• **ИСХОДНЫЙ ТЕКСТ**
..............................

Это, конечно же, Пушкин. Говорят, что в феврале 1837-го по пути в Петербург на одной из почтовых станций Петр Негош видел гроб с телом великого русского гения, следовавшего последним своим земным путём в Святогорский монастырь. Негош и сам недолго задержался на этом свете, покинув его в 38 лет. Но перед этим издал указ об исследовании недавно открытой Липской пещеры. Как и прочие пещеры, открыть эту помог случай: шёл мужик и провалился. Но не смертельно, а значит, огляделся вокруг: направо пустота, налево – тоже. Наступил на горло своему внутреннему спелеологу, выбрался наружу и сообщил о находке. Местное начальство приказало молчать, но господарю в Цетинье  доложило. Теперь самый большой и красивый зал пещеры носит имя Петра Негоша. В том числе и за то, что с его подачи она самая изученная в Черногории, а с 2015-го года ещё и доступна для туристов. Но спускаться в неё всё равно можно только при наличии специального сопровождения.
 
Мария ещё утром заказала для нас экскурсию. От Цетинье до Липской пещеры ехать всего ничего. Минут десять и мы на месте. Есть время осмотреться и процитировать Арчи Гудвина – секретаря и помощника Ниро Вульфа:
 
«Впервые взглянув на Черногорию при дневном свете спустя восемь часов, когда я выкатился из ниши, я увидел много интересного. Где-то в десяти милях от места, где я находился, прямо по курсу виднелся острый пик, возвышающийся над другими. Очевидно, это и была гора Лофхен — Черная гора, — находившаяся на северо-западе; по солнцу так и выходило. На востоке простиралась широкая зеленая долина, за ней горы, уже на территории Албании».

..............................

• **ИСХОДНЫЕ ДАННЫЕ**
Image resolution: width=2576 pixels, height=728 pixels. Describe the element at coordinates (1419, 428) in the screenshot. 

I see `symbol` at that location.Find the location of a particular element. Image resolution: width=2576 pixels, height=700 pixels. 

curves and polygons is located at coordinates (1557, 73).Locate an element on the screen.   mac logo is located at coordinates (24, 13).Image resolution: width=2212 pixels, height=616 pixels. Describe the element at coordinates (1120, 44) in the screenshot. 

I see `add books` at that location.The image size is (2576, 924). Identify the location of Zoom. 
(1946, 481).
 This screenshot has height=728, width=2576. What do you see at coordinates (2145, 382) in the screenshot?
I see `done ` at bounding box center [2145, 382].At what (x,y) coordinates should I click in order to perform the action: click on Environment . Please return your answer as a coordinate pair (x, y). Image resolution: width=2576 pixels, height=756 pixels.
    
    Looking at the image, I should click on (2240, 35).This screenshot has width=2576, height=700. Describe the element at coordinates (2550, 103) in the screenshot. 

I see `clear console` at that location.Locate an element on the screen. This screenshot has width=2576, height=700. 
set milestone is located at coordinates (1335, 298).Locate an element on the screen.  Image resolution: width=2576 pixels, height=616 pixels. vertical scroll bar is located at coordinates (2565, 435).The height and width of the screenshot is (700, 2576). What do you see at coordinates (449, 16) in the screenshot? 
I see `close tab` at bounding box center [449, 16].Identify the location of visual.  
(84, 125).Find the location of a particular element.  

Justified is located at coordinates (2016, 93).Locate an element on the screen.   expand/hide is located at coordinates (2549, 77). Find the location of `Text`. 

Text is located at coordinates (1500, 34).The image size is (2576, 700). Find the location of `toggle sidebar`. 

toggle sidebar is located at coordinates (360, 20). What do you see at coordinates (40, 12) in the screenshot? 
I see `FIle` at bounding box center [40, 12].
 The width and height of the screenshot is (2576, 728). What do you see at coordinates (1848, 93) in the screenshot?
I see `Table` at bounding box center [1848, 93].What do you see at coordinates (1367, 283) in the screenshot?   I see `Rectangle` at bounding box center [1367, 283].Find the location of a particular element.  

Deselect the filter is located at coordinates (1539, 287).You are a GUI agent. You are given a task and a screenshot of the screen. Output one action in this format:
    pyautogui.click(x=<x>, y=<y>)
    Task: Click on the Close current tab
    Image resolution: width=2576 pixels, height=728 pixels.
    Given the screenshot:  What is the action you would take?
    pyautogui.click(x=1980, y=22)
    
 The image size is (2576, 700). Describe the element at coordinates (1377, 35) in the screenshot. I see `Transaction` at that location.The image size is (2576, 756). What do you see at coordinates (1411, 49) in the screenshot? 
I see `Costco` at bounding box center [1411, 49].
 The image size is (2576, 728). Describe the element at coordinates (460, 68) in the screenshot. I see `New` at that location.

..............................

• **УСЛОВИЕ ЗАДАНИЯ**
Воспроизведите текст о Липской пещере целиком, ничего в нем не меняя.

• **ОТВЕТ К ЗАДАНИЮ**
Это, конечно же, Пушкин. Говорят, что в феврале 1837-го по пути в Петербург на одной из почтовых станций Петр Негош видел гроб с телом великого русского гения, следовавшего последним своим земным путём в Святогорский монастырь. Негош и сам недолго задержался на этом свете, покинув его в 38 лет. Но перед этим издал указ об исследовании недавно открытой Липской пещеры. Как и прочие пещеры, открыть эту помог случай: шёл мужик и провалился. Но не смертельно, а значит, огляделся вокруг: направо пустота, налево – тоже. Наступил на горло своему внутреннему спелеологу, выбрался наружу и сообщил о находке. Местное начальство приказало молчать, но господарю в Цетинье  доложило. Теперь самый большой и красивый зал пещеры носит имя Петра Негоша. В том числе и за то, что с его подачи она самая изученная в Черногории, а с 2015-го года ещё и доступна для туристов. Но спускаться в неё всё равно можно только при наличии специального сопровождения.
 
Мария ещё утром заказала для нас экскурсию. От Цетинье до Липской пещеры ехать всего ничего. Минут десять и мы на месте. Есть время осмотреться и процитировать Арчи Гудвина – секретаря и помощника Ниро Вульфа:
 
«Впервые взглянув на Черногорию при дневном свете спустя восемь часов, когда я выкатился из ниши, я увидел много интересного. Где-то в десяти милях от места, где я находился, прямо по курсу виднелся острый пик, возвышающийся над другими. Очевидно, это и была гора Лофхен — Черная гора, — находившаяся на северо-западе; по солнцу так и выходило. На востоке простиралась широкая зеленая долина, за ней горы, уже на территории Албании».